- _WHAT YOU ARE ASKED TO DO_
Would you write out the lines below exactly, from the one containing "The image size is (1024, 504)." to the very last, but without the pictures?

—————

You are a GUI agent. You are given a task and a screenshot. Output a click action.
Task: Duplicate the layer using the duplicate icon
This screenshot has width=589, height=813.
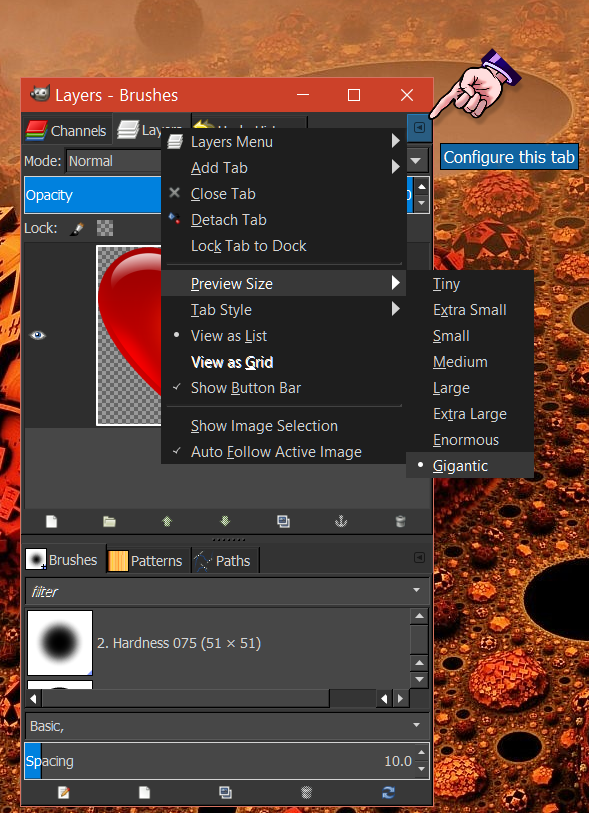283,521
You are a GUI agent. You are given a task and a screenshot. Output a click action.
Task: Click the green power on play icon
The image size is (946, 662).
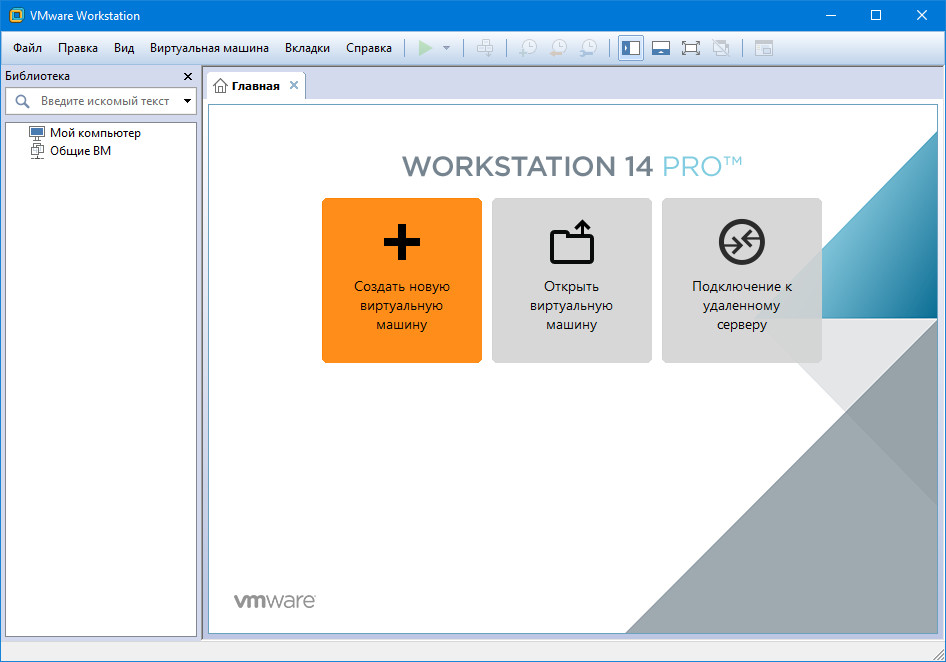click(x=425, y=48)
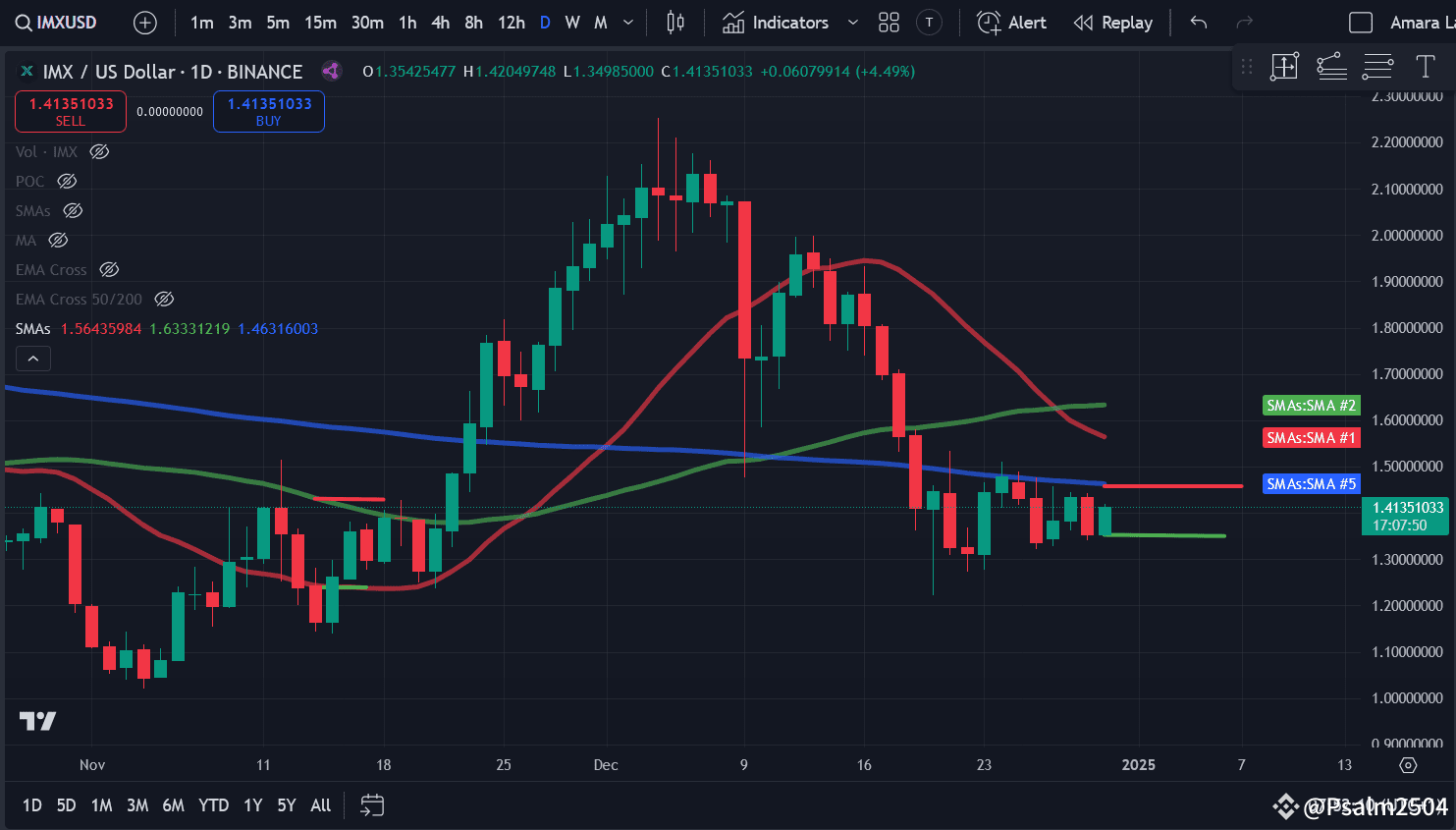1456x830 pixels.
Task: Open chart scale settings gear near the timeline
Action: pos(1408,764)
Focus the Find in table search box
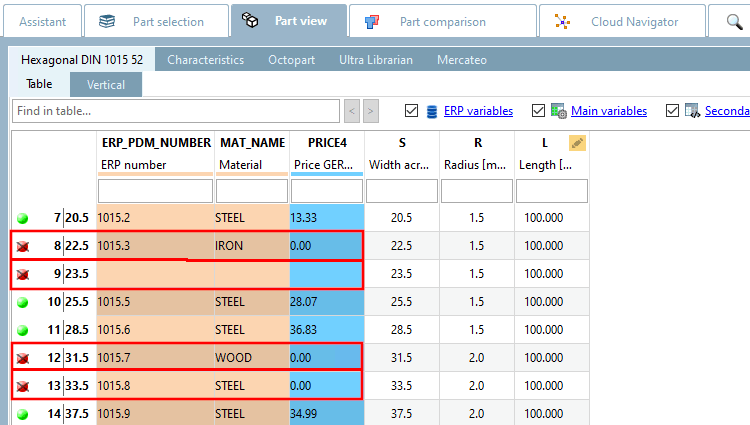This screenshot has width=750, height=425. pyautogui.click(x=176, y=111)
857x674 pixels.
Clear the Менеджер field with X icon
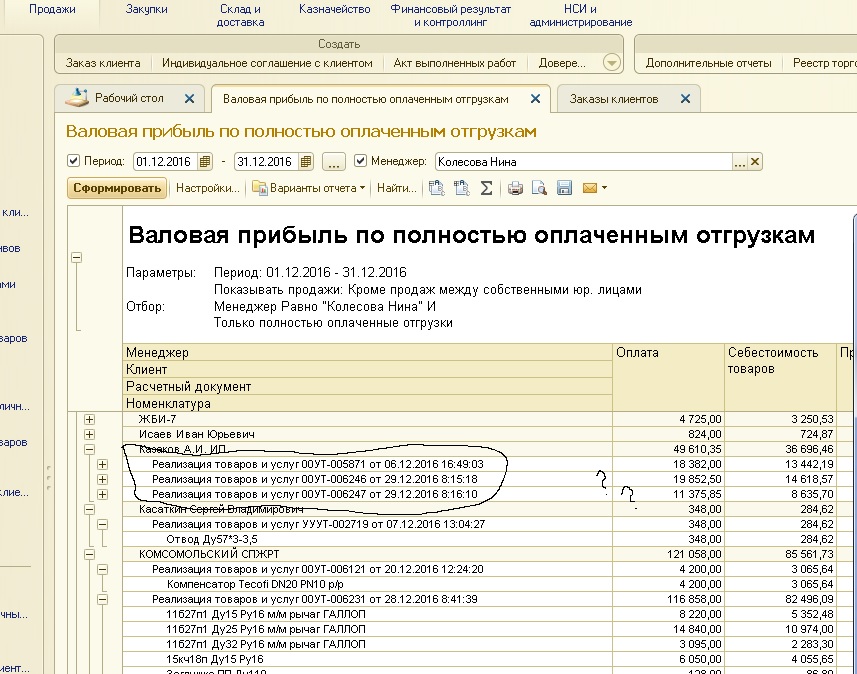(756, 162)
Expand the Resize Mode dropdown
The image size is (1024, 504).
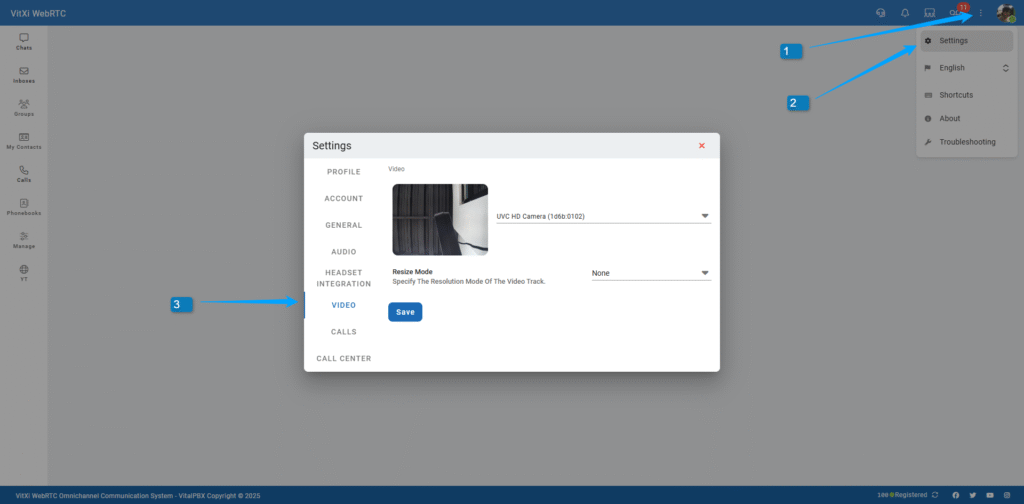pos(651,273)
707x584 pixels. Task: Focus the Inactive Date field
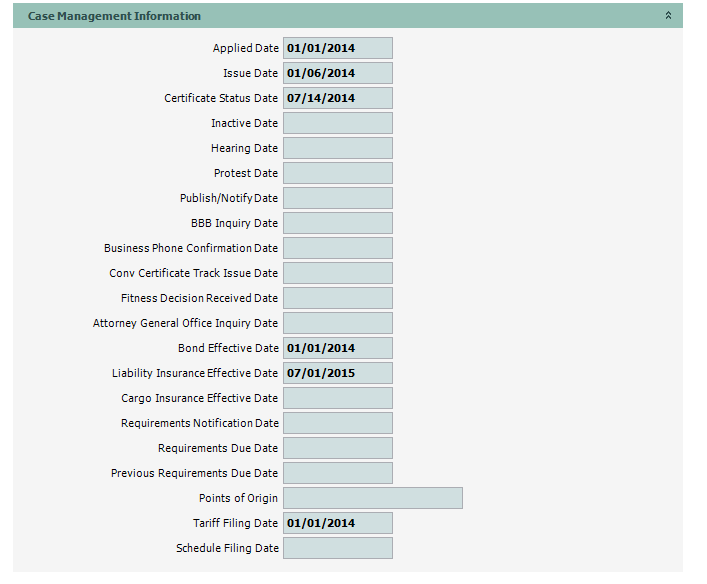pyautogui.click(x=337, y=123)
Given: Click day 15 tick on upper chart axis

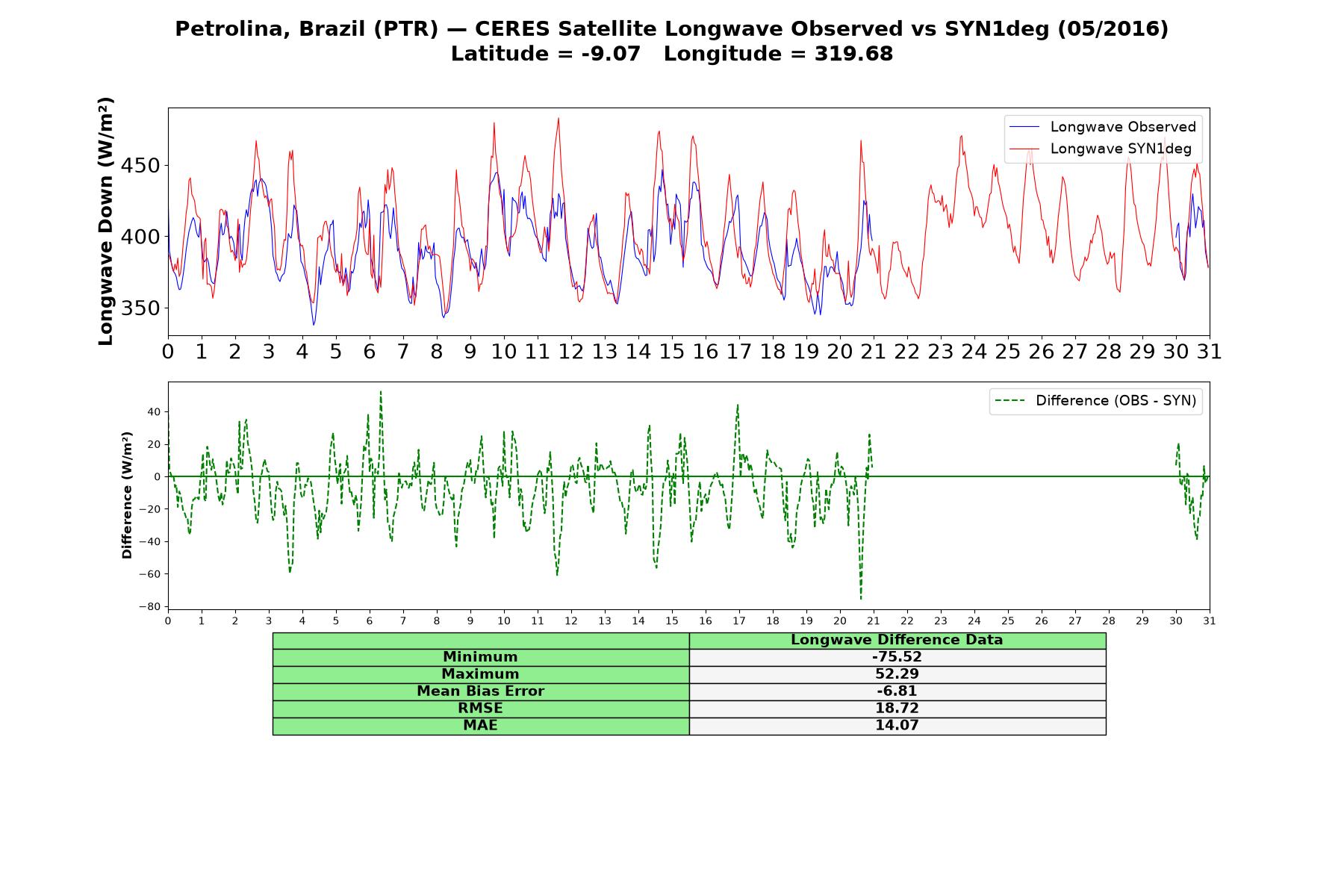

—————

- _SOLUTION FOR THIS PROBLEM_
The image size is (1024, 504).
pos(651,273)
707x584 pixels. Task: Focus the Inactive Date field
pyautogui.click(x=337, y=123)
Given: Click day 15 tick on upper chart axis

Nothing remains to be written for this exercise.